THE investigation into a Clydebank firm allegedly behind more than 200 million illegal nuisance calls is continuing, it has been confirmed.

The Information Commissioner's Office (ICO) searched a business property in the town in March 2018 and said some of the calls could have put lives at risk by clogging up the line for drivers and pedestrians at unmanned level rail crossings.

Public complaints about the calls promoting boiler and window replacement schemes - often linked to non-existent Scottish or UK Government programmes - prompted an investigation by the ICO.

Ten months on, the ICO said their work was ongoing before they could make decisions about any enforcement action.

The Clydebank firm has never been confirmed by the ICO.
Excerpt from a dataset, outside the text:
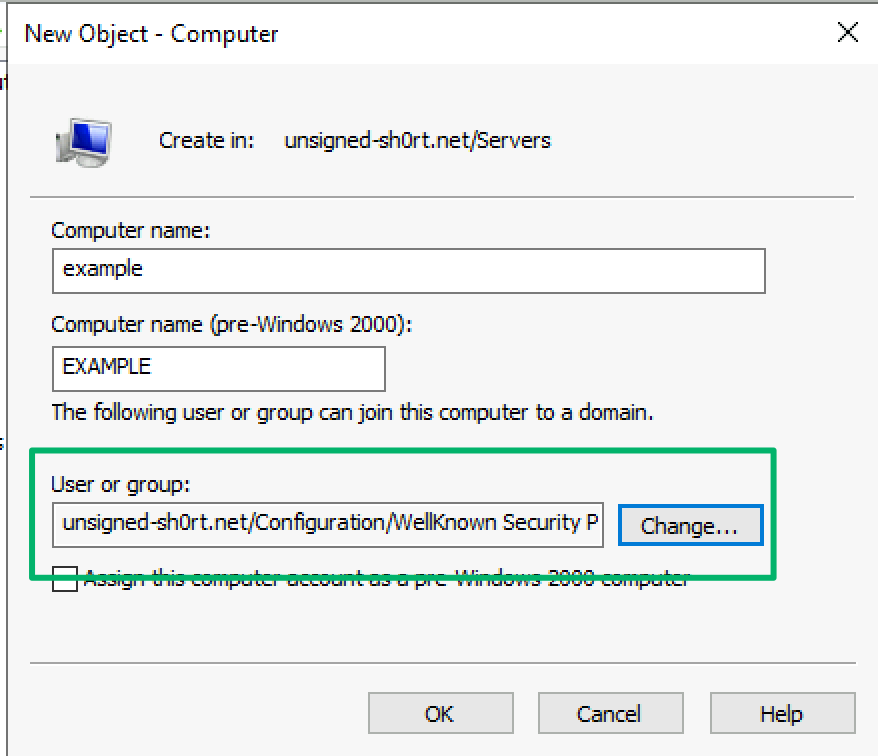
Task: Click the Computer name (pre-Windows 2000): label
Action: click(231, 325)
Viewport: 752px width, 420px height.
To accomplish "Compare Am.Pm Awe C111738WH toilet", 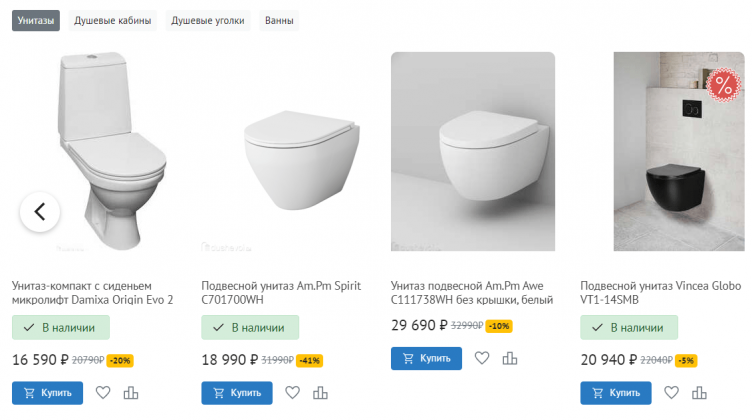I will click(510, 358).
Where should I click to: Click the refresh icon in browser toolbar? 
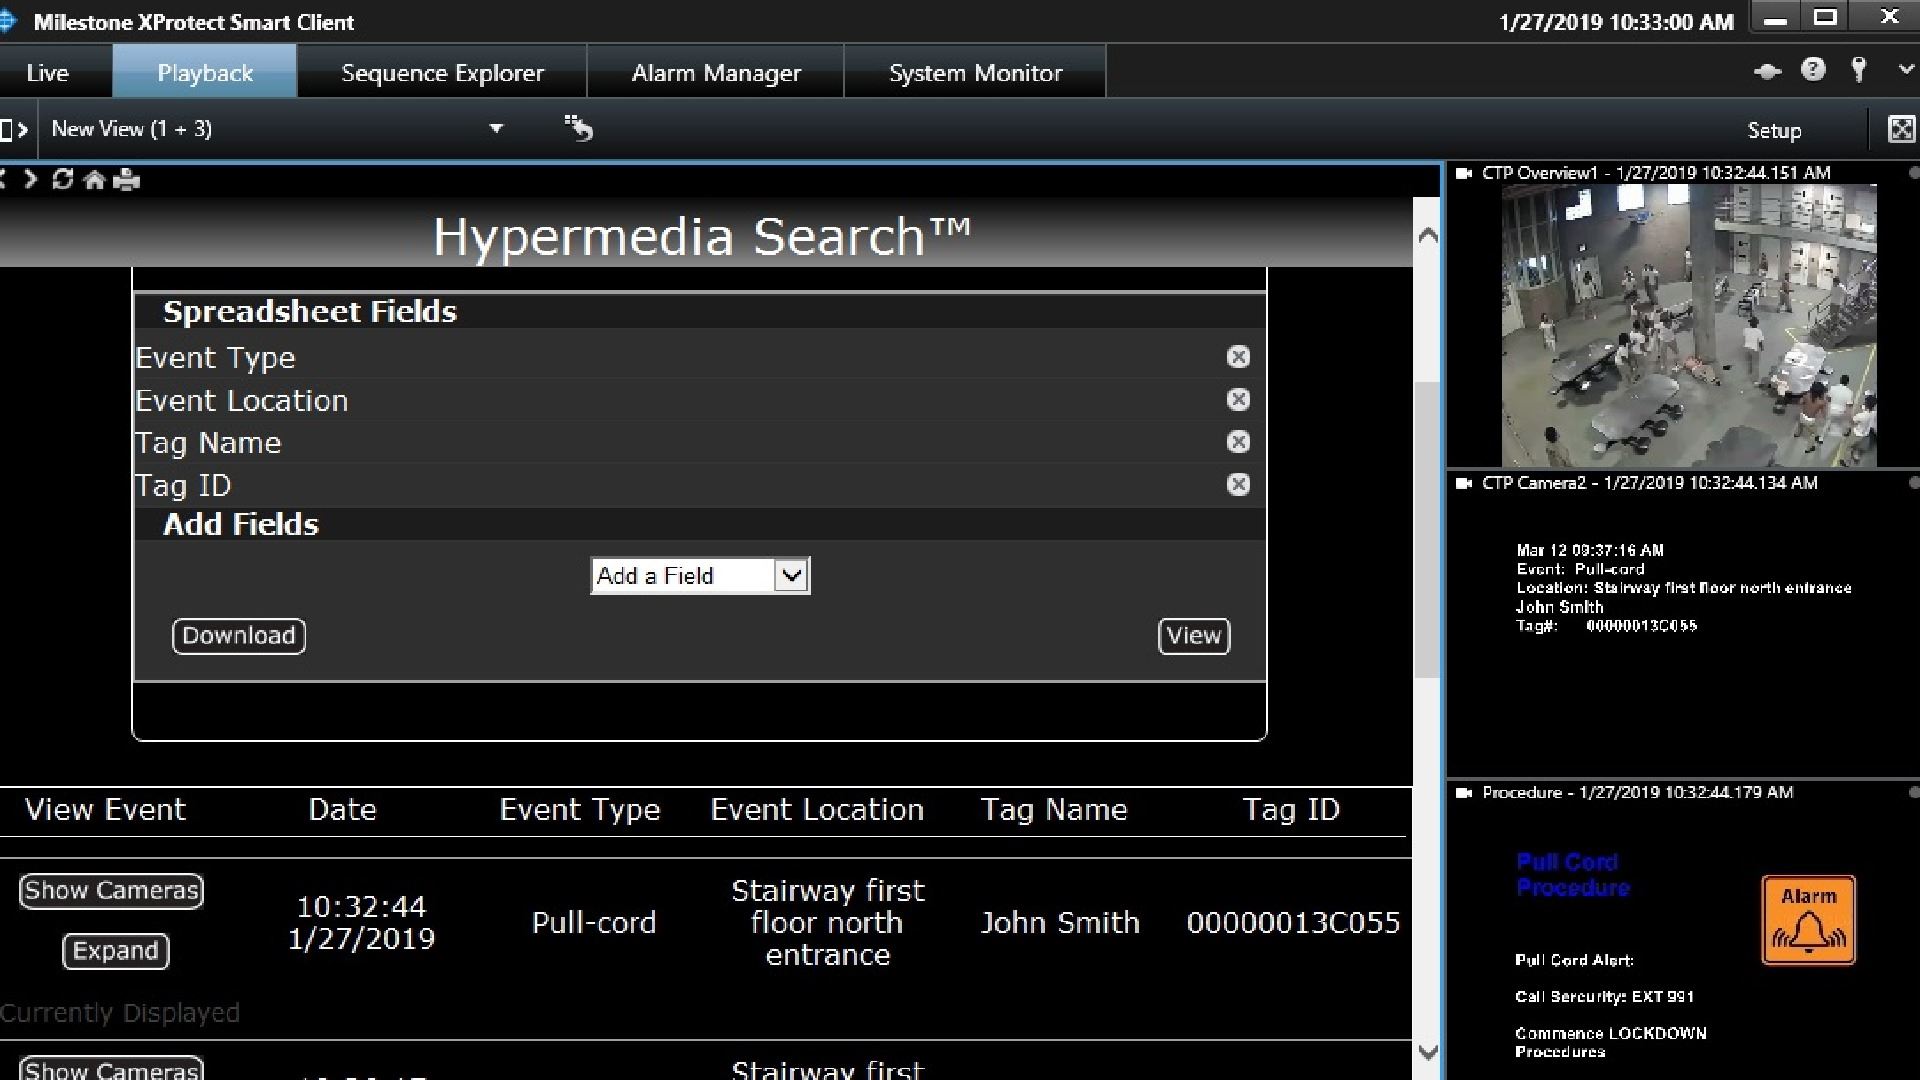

A previous ICO fine was leveled against a business for making 146 million calls, making the Clydebank firm one of the highest volumes for which the agency has ever executed a search warrant.

An ICO spokeswoman said: “This is a significant investigation into a number of companies and individuals instigating and / or making massive volumes of nuisance calls.

"The action taken by the ICO in March 2018 disrupted the operation of the network, and we expect to conclude our investigation within the next couple of months. Decisions on the possibility of formal enforcement action will be taken after the investigation concludes.”

The highest possible fine is £500,000 for breaching the Privacy and Electronic Communications Regulations 2003.

Some of the Clydebank calls were to Network Rail's Banavie Control Centre where the public can call to check if it's safe to cross the rails.

Clydebank Post:

Ken Macdonald, head of ICO Scotland, said last year: “These calls have caused millions of people disruption, annoyance and distress, but not only this, those made to a control centre charged with public safety may have endangered lives."

The ICO added that the public should only receive automated marketing calls if they have previously agreed an organisation can make these calls to them.